Day Sixty

When I was drinking I was always trying to show how much fun I was having, so people saw me as “a girl just trying to have a good time” and to convince myself that I wasn’t dying inside.

Giving up the one-woman-party act was a freeing experience, eventually, and finding myself alongside my senses and interests meant I could find hobbies.


The all elusive “what do I do for fun” question has always confused me because I thought it was drinking, until that wasn’t fun anymore. All that left was becoming EXCELLENT at things – which usually pushed my perfectionism into overdrive and stole all joy from it.


Your hobbies don’t have to be things you’re excellent at, they are simply things you can do for fun. Another revolutionary idea for me was that I could try something and fail. I started playing the piano again, after years of cutting myself off from it. I wasn’t as good as I was, but man it felt good to connect to my creativity. It was another way of reclaiming something that was stolen from me. I felt really stupid doing yoga, I’m not really flexible – but I looked a lot less stupid than the stuff I did on a blackout. I really, really tried to knit – but it just isn’t my destiny and I accept that (and only feel a little bit jealous when I see people knitting away, but seriously how do you do it?!)

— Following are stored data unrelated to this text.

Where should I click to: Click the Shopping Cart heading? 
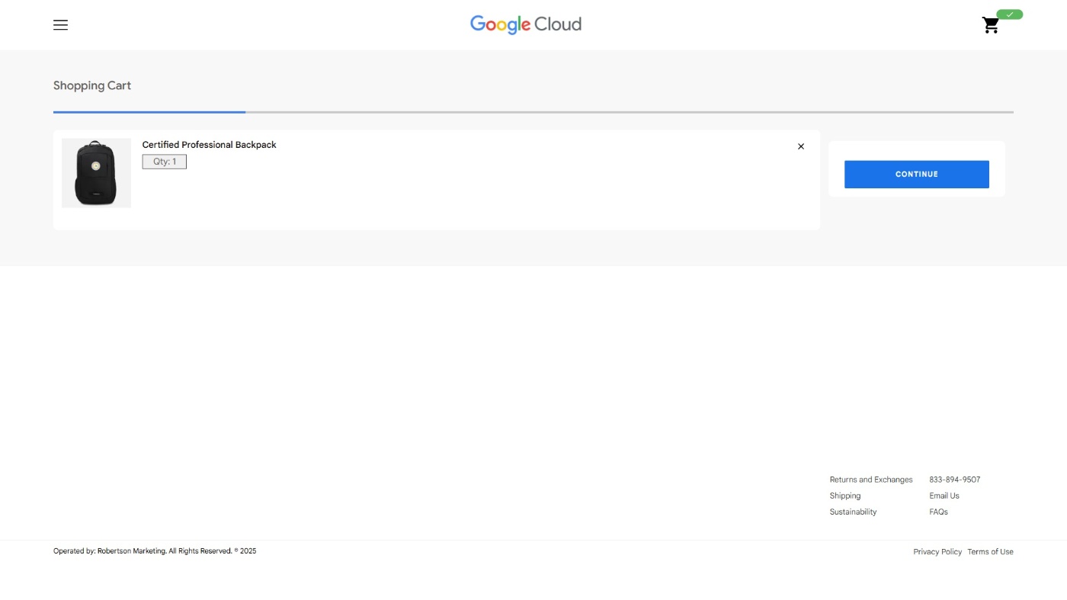(92, 85)

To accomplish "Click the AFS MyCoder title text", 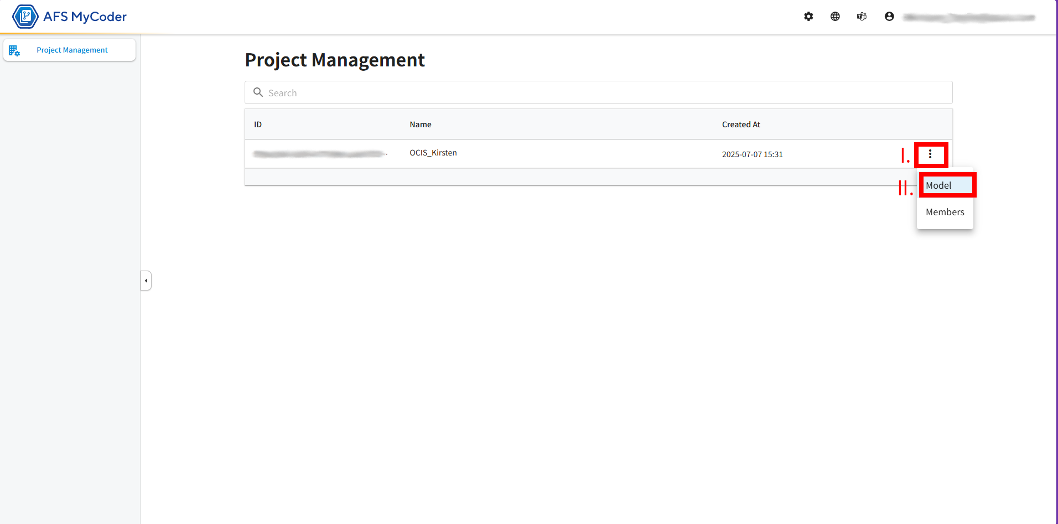I will click(85, 17).
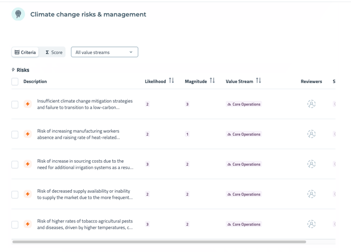Open the All value streams dropdown

tap(105, 52)
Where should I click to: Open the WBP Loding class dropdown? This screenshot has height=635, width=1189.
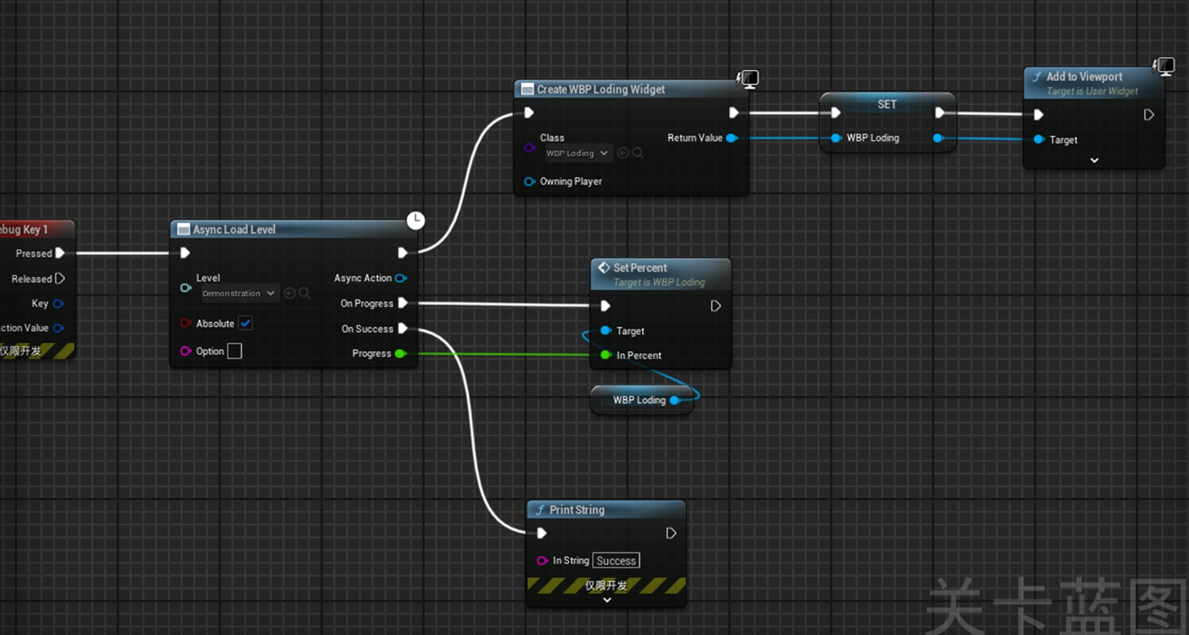tap(578, 153)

You are allowed to have fun, and there’s a world of it out there without drinking.

Writing prompt:

What can you add to your life now that alcohol is not in it? What would you do if you didn’t feel like you had to be the best at it?


Three tiny things:

- Brainstorm hobbies you might want to try. Consider starting a foray into one of them.

- Write a gratitude list for the week – all the big things and the small things.

Write a paragraph on the progress you feel you have made and how you want to build on it going forward.